The blood chemistry analyses were also conducted by checking standard eight hematological biomarkers (Figure S16). The results manifest no distinct abnormality in blood chemistry before and after treatment for 14 days, indicating negligible side effects of the nanoreactor. In addition, analyses of the microelements within blood show that the zinc element has no abnormal change between the control groups and treatment groups (Table S1). These results demonstrate that this intelligent nanoreactor not only can effectively suppress tumor growth but also displays satisfactory low toxicity.
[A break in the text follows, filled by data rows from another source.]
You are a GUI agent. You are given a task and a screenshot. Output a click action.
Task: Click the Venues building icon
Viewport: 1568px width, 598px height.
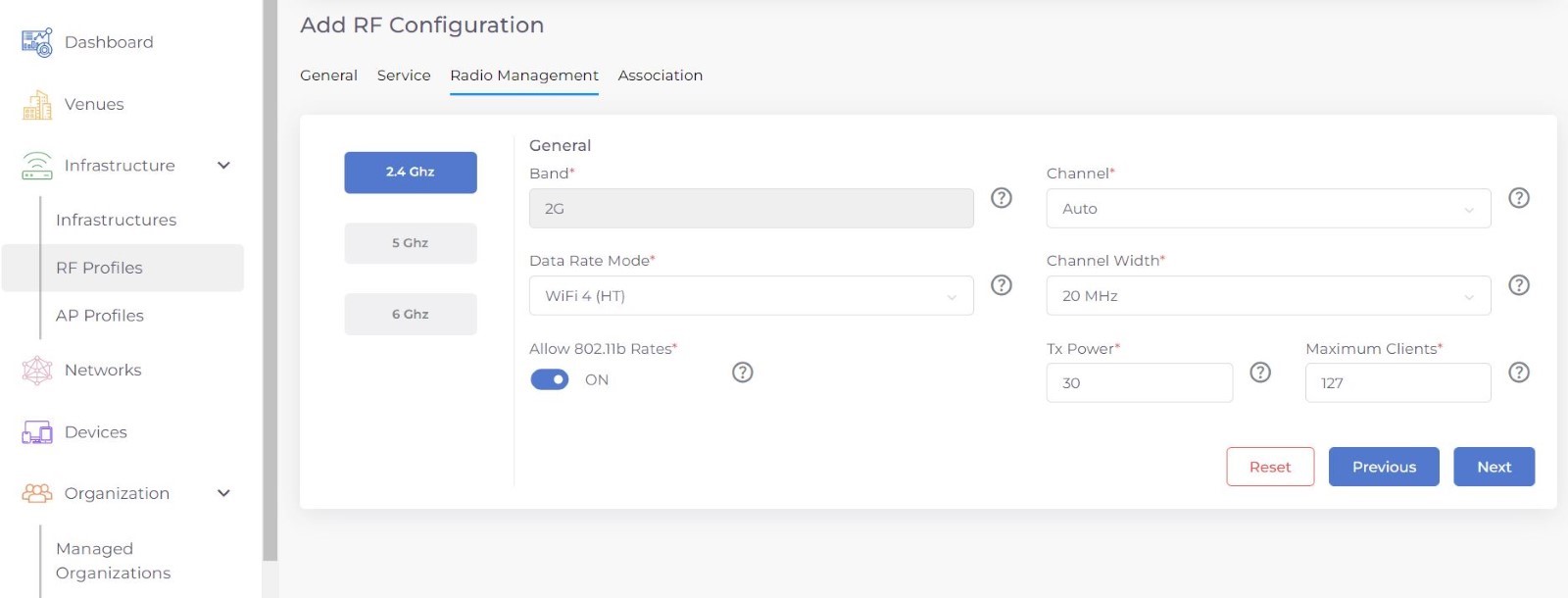[x=37, y=105]
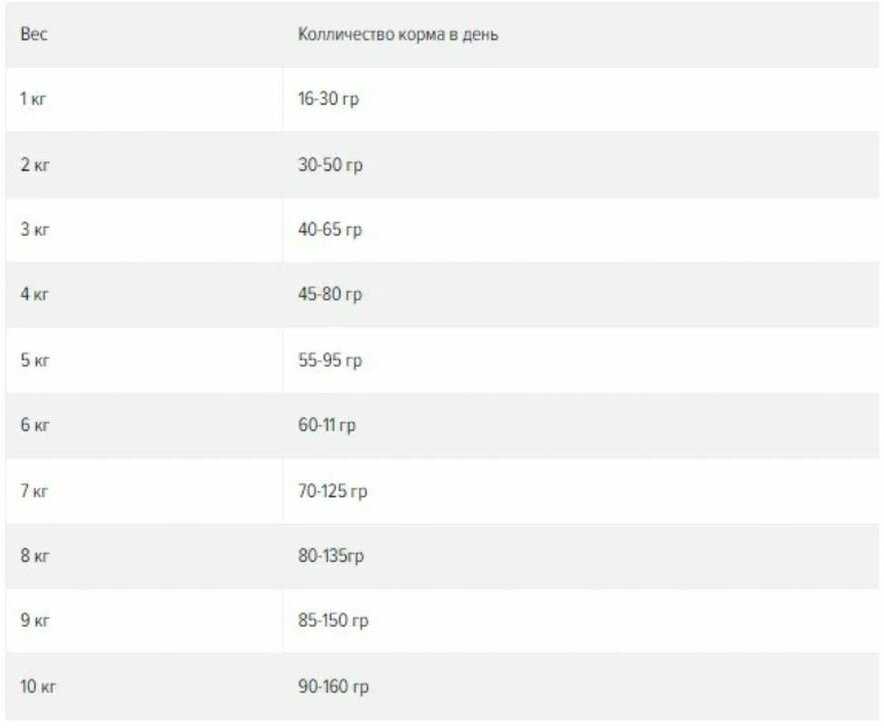Select the "3 кг" row label
Viewport: 884px width, 728px height.
click(x=34, y=230)
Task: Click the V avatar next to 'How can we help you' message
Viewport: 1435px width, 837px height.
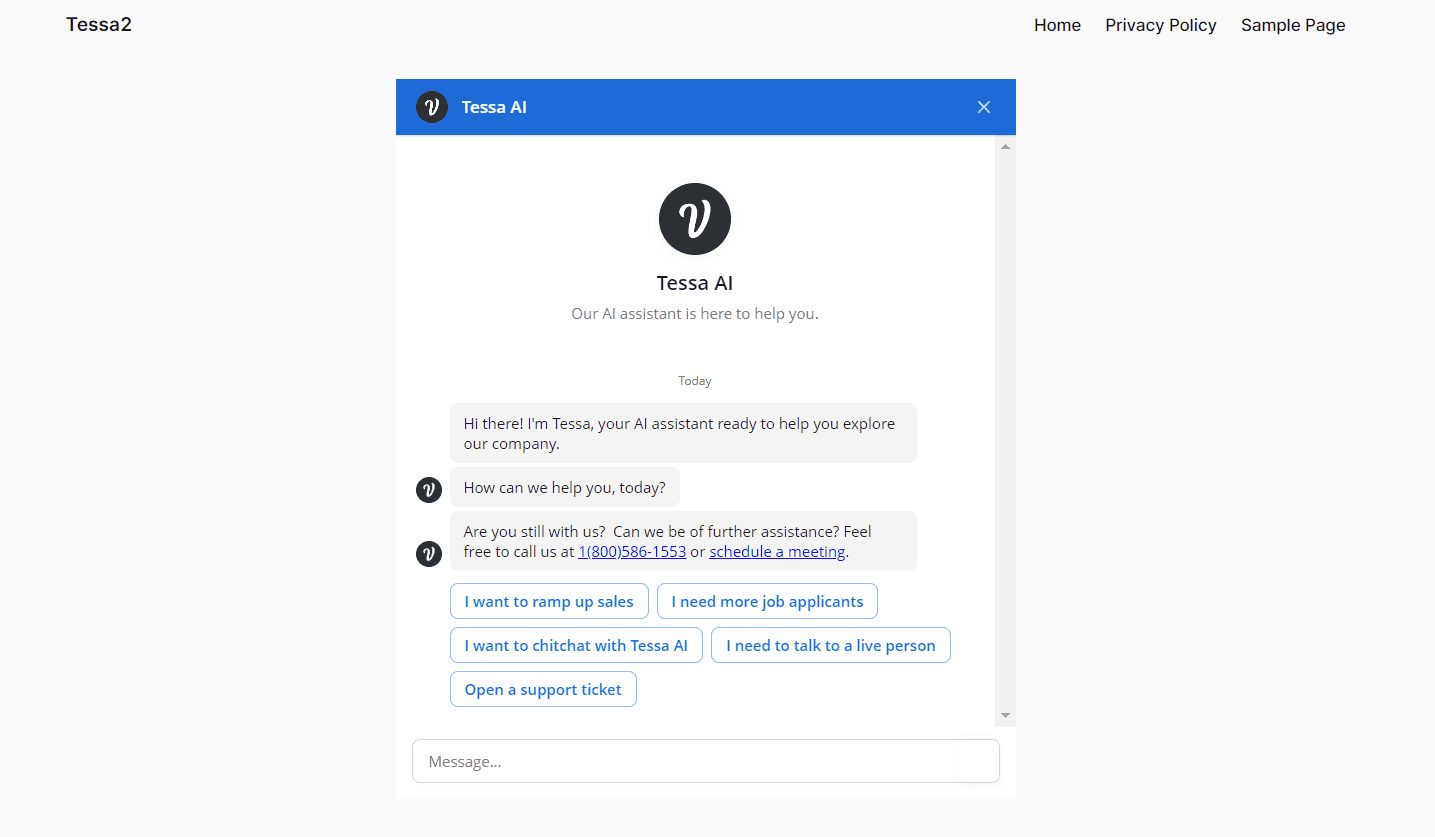Action: 428,490
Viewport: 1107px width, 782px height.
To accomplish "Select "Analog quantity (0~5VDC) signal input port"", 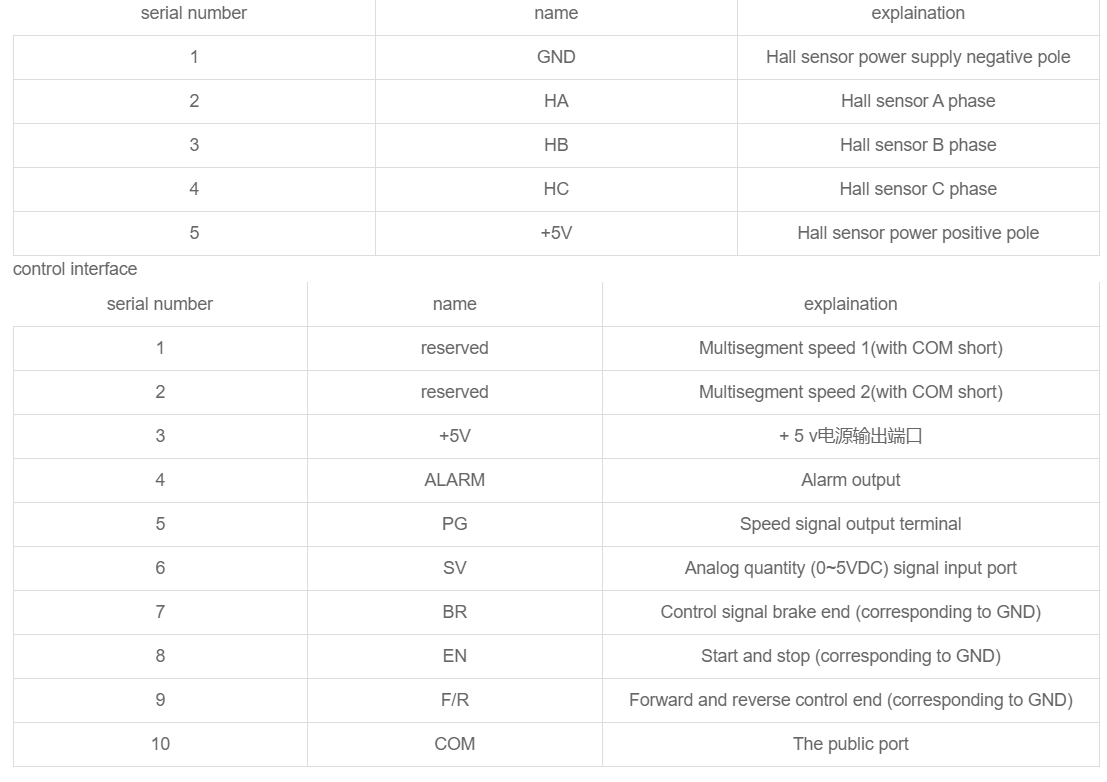I will tap(850, 568).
Biodegradability of the Nanoreactors

Biodegradation of the nanoreactors was evaluated under neutral (pH = 7.0) and acidic (pH = 4.0–6.0) media, which imitate the in vivo neutral healthy body fluids and intratumoral mildly acidic environment, respectively. As shown by scanning electron microscopic images in Figure 5A, the nanoreactors can be degraded under an acid environment. Simultaneously, the degradation time of the nanoreactor was determined by using the ICP-MS (Figures S17 and 5B). The content of Zn2+ from the extracted lysosomes within the glucose solution (1.0 mM. pH = 5.0) is gradually reduced, and the nanoreactors can be basically degraded in an acid environment within ~3 days.

Figure 5.

Figure 5

Open in a new tab

Biodegradability of the Nanoreactors

(A) Scanning electron microscopic images of the nanoreactors under different pH values.

(B) The biodistribution of Zn2+ and Ag+ in the extracted lysosomes of HeLa cells with treatment time, assessed by ICP-MS.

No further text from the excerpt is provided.